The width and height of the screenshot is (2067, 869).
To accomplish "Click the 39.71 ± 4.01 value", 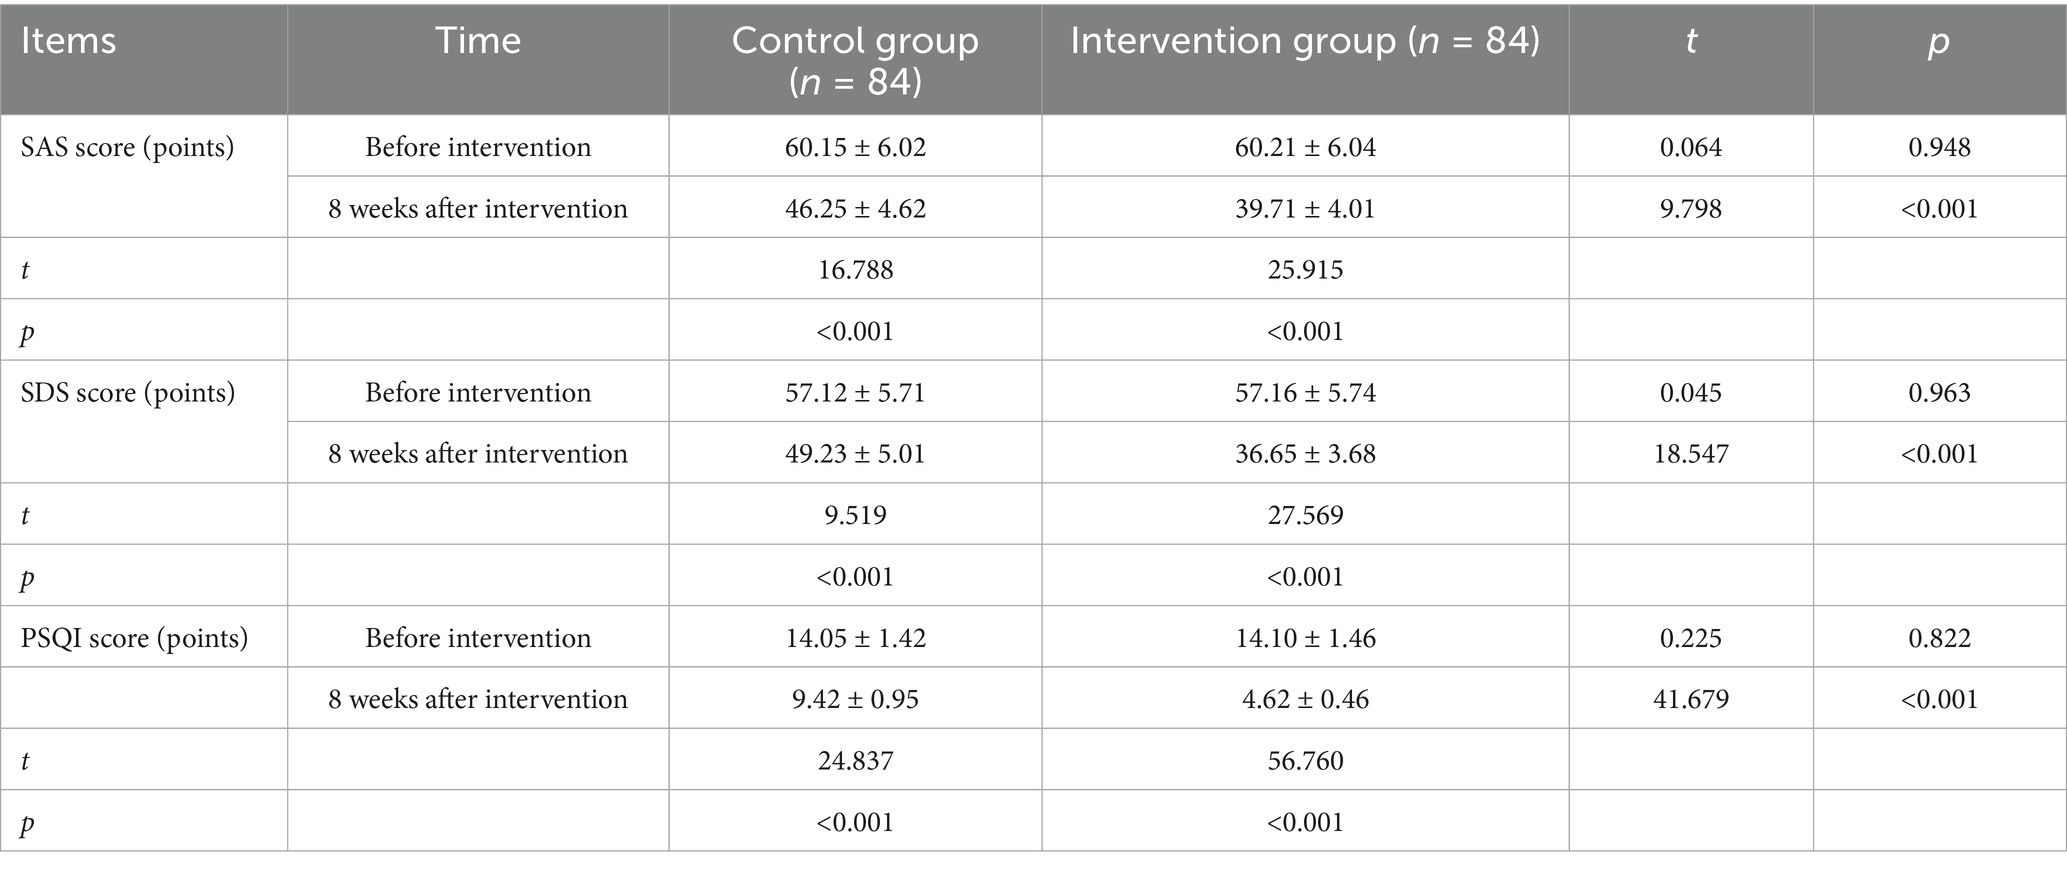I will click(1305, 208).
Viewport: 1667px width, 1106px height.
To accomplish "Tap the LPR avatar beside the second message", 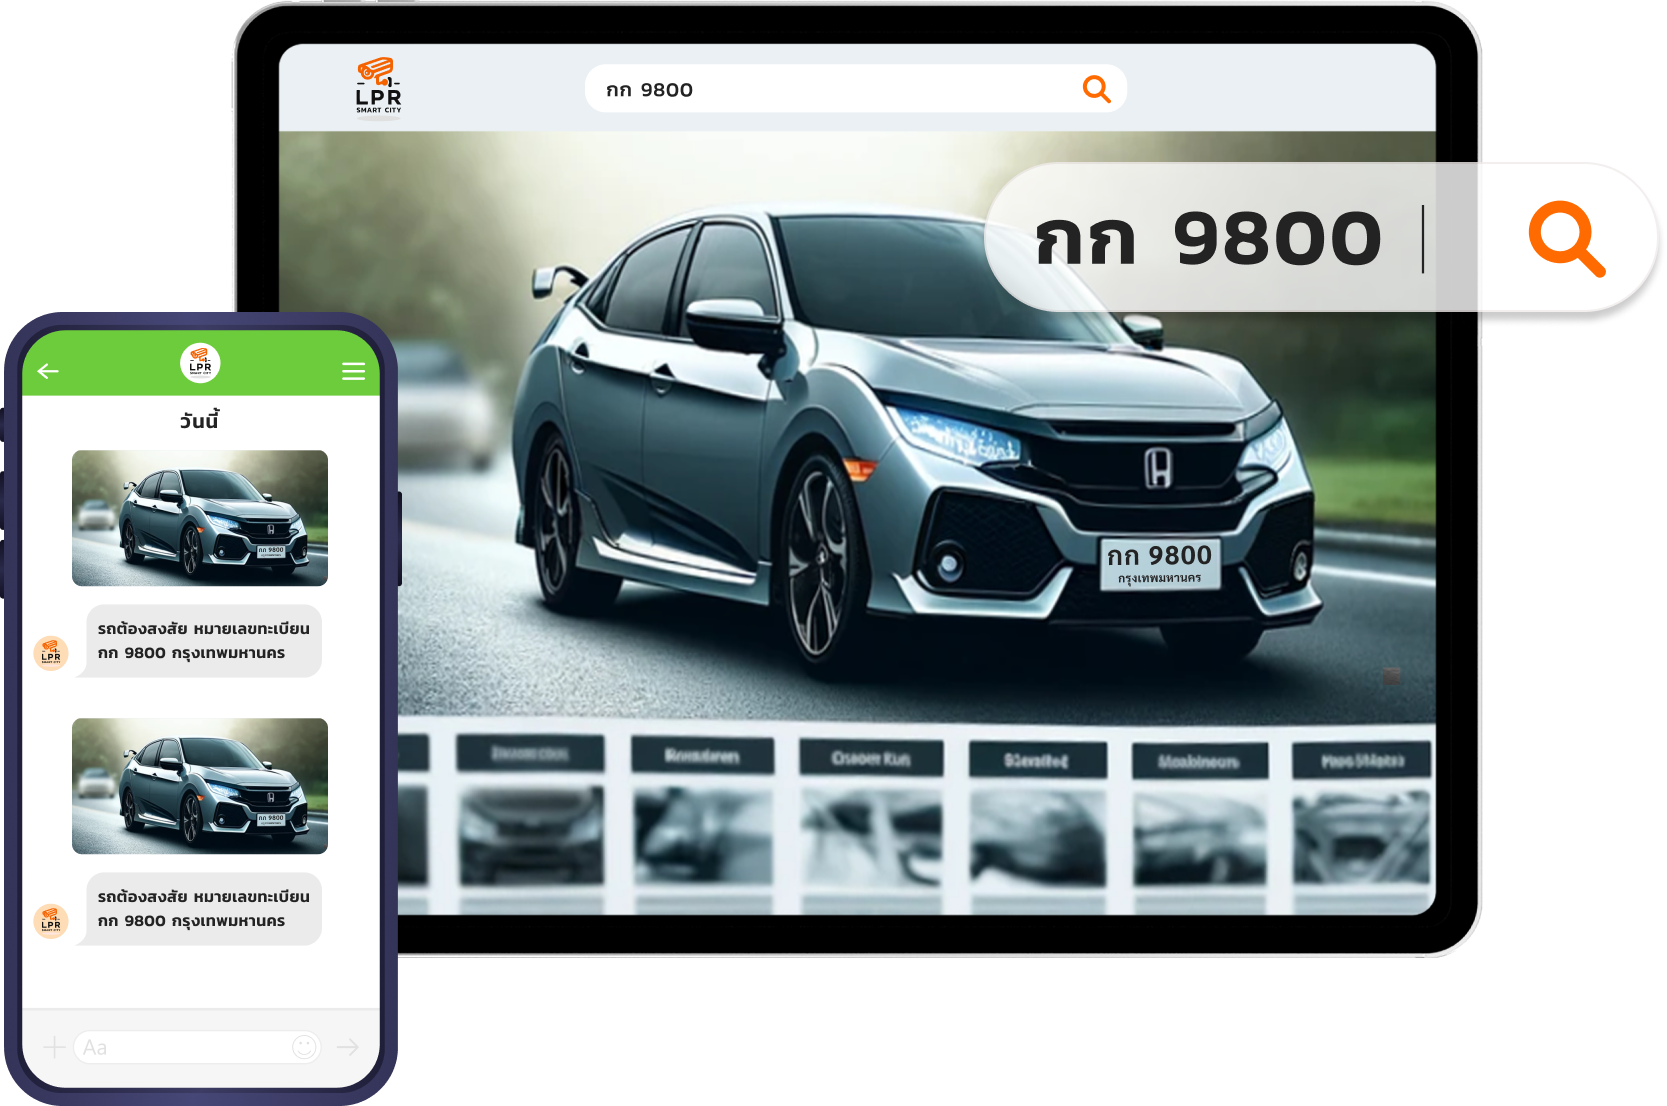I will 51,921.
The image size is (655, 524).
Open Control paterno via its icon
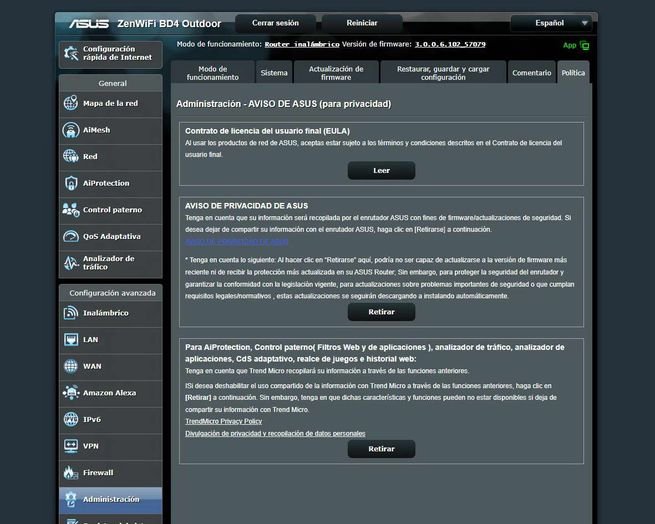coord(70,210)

● ● ●

What lines of the material above hold the string "width"? Please copy them.

The width and height of the screenshot is (2067, 869).
Viewport: 1667px width, 1106px height.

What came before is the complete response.